▶ **Your assignment**
Can you pull out each line of the data below that includes the word "arrow"?

Collected data:

== Segment start ==

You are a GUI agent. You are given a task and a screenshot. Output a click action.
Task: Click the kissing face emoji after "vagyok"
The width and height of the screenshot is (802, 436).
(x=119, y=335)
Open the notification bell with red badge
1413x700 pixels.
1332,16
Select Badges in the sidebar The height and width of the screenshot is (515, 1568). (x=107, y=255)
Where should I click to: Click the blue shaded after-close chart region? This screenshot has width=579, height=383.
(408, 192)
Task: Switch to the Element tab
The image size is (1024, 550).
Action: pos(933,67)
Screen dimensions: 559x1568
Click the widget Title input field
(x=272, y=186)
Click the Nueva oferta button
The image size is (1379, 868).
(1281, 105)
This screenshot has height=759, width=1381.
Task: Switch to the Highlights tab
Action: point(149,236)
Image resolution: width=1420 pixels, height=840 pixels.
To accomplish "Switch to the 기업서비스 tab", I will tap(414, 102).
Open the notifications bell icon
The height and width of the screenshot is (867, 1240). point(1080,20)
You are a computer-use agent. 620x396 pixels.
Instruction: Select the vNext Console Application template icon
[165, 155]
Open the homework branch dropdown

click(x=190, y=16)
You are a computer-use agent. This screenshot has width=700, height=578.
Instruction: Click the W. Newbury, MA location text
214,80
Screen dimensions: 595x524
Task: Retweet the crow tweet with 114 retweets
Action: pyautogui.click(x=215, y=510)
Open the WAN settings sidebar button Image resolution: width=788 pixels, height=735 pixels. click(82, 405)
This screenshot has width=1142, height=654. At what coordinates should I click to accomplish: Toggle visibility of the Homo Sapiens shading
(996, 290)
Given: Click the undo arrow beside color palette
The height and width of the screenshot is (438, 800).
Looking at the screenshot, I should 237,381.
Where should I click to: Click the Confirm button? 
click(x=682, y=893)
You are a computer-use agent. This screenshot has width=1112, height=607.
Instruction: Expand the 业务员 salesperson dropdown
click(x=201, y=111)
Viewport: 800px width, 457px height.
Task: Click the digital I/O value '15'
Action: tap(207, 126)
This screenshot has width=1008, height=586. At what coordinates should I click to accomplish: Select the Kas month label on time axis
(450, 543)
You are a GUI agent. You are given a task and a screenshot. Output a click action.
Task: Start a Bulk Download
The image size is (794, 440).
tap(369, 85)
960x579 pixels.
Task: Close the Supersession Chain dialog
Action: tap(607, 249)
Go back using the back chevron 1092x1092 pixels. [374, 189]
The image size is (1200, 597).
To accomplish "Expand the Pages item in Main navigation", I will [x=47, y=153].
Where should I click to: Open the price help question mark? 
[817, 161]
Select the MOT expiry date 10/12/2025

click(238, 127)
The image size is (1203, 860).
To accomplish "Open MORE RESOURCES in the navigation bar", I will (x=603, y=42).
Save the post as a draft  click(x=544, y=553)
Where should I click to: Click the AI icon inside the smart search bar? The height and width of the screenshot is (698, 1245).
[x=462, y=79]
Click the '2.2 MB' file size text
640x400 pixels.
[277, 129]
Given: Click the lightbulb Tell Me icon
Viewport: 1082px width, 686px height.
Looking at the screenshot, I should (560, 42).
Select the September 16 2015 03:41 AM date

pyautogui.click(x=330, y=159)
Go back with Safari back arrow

== Segment end ==

▶ **Solution to this problem**
Given: Click the undo arrow beside color palette
Go back with Safari back arrow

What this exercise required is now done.